President Obama’s New Overtime Law
There has been a steady increase in the number of employees who work over a normal 40-hour workweek. A workweek, defined, is a period of 7 consecutive days, starting on any day the employer decides (e.g., Sunday to Saturday). The typical workweek for a full-time employee consists of 40 hours. For any hour that is worked past the 40-hour workweek, an employee should receive what is known as “overtime” under the Fair Labor and Standards Act. The FLSA establishes minimum wage, overtime pay, recordkeeping, and youth employment standards affecting employees in the private sector and in Federal, State, and local governments. Overtime is usually equivalent to at least 1.5 times the employee’s hourly wage. For example, suppose you work 45 hours in one workweek with a straight pay of $10/hr. In this case, you should be paid $10/hr for the first 40 hours (totaling $400) and $15/hr for the 5 overtime hours (totaling $75)
Prior to July 6, 2015, certain executive, administrative, and professional workers (“white-collar workers” or “EAP workers”) were “exempt” from overtime. To be considered exempt (and therefore not eligible for overtime), an employee had to: (a) be paid at least $23,600 per year ($455 per week), (b) be paid on a salary basis and (c) perform exempt job duties. These requirements are outlined in the FLSA. Therefore, under the old laws, if an employee made less than $23,600 per year or less than $455 per week, he or she was automatically eligible for overtime.
On July 6, 2015, in response to an executive order signed by President Barack Obama in March 2014, the Department of Labor (“Department”) published a Notice of Proposed Rulemaking that changes the meaning of overtime in the United States. President Obama’s order seeks to raise the threshold for overtime eligibility. The new overtime law would make it so salaried employees earning less than $50,440 a year or less than $970 a week are automatically guaranteed time and a half after logging a 40-hour work week. The new overtime law doubles the threshold requirement to be eligible for overtime.
Prior to July 6, 2015, if an employee made less $23,600 per year or less than $455 per week, they were automatically eligible for overtime. Now, an employee earning less than $50,440 a year or less than $970 a week is automatically eligible for overtime. This change could impact over 5 million Americans and over 200,000 workers in Pennsylvania alone. President Obama’s order expected to take place as early as 2016 could expand the number of overtime-eligible employees from 8% to 40%.

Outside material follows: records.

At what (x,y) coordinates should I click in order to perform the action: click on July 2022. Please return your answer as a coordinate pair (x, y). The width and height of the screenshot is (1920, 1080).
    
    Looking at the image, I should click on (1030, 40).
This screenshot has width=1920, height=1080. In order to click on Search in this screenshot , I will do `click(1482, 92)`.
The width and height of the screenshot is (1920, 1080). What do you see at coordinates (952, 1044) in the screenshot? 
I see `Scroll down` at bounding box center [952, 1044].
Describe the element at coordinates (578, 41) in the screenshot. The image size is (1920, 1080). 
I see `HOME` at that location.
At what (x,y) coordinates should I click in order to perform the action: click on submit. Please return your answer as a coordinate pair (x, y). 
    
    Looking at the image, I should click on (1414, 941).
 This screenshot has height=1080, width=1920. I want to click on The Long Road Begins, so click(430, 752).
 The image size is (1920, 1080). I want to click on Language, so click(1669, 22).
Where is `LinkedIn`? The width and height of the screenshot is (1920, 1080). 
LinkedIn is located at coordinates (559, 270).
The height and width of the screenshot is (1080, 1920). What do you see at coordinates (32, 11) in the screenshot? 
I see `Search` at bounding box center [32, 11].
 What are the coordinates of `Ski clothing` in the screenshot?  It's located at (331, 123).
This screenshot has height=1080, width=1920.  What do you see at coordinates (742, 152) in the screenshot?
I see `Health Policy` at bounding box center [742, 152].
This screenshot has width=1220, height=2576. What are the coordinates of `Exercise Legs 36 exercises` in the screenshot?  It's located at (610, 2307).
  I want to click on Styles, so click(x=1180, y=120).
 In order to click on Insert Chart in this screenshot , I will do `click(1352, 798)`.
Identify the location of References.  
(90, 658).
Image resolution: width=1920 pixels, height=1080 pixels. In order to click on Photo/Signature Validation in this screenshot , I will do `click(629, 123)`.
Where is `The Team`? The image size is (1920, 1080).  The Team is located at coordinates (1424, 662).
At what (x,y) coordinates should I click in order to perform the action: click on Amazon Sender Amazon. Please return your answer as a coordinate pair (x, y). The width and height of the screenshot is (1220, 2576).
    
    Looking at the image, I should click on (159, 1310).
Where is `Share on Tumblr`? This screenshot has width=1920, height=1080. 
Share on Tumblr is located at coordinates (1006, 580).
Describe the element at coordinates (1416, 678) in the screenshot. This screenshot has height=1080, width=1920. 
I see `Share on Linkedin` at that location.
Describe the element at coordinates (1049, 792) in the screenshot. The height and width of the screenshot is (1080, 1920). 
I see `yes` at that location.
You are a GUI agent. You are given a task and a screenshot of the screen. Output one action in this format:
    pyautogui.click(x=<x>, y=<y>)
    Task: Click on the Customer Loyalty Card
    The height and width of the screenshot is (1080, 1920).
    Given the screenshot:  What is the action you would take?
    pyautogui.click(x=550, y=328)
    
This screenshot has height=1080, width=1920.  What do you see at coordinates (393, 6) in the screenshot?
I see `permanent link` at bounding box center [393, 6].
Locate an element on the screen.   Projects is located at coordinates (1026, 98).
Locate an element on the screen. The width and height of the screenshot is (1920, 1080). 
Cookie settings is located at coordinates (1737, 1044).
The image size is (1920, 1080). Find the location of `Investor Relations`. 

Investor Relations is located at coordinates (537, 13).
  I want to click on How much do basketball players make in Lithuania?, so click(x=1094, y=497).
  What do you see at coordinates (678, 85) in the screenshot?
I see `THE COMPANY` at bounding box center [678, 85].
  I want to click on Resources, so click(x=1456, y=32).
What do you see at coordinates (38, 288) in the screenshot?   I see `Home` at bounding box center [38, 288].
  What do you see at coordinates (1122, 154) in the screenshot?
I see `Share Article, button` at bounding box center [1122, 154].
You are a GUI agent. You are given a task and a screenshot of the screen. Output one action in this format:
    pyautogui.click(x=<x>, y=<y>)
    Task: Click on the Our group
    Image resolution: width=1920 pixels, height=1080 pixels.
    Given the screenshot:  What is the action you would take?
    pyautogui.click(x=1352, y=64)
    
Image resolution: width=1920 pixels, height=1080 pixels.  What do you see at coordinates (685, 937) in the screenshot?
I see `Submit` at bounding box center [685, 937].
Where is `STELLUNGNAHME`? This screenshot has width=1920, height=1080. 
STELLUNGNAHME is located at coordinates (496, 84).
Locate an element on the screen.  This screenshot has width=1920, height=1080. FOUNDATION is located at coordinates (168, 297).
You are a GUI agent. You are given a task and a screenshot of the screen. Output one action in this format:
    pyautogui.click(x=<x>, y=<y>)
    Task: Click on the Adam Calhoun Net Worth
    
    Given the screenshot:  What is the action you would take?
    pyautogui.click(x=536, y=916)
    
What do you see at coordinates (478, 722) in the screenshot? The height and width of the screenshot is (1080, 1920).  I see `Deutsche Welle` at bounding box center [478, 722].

The Department of Labor (“Department”) supports President Obama by stating that overtime laws haven’t evolved to keep up with spikes in cost of living. The current $23,660 threshold is considered poverty level for a family of four. This new order could improve the lives of hundreds of thousands of Pennsylvania citizens. By way of this rulemaking, the Department seeks to update the salary level to ensure that the FLSA’s intended overtime protections are fully implemented, and to simplify the identification of nonexempt employees, thus making the EAP exemption easier for employers and workers to understand.
President Obama’s new order set to take place in 2016 may affect your overtime eligibility in Pennsylvania.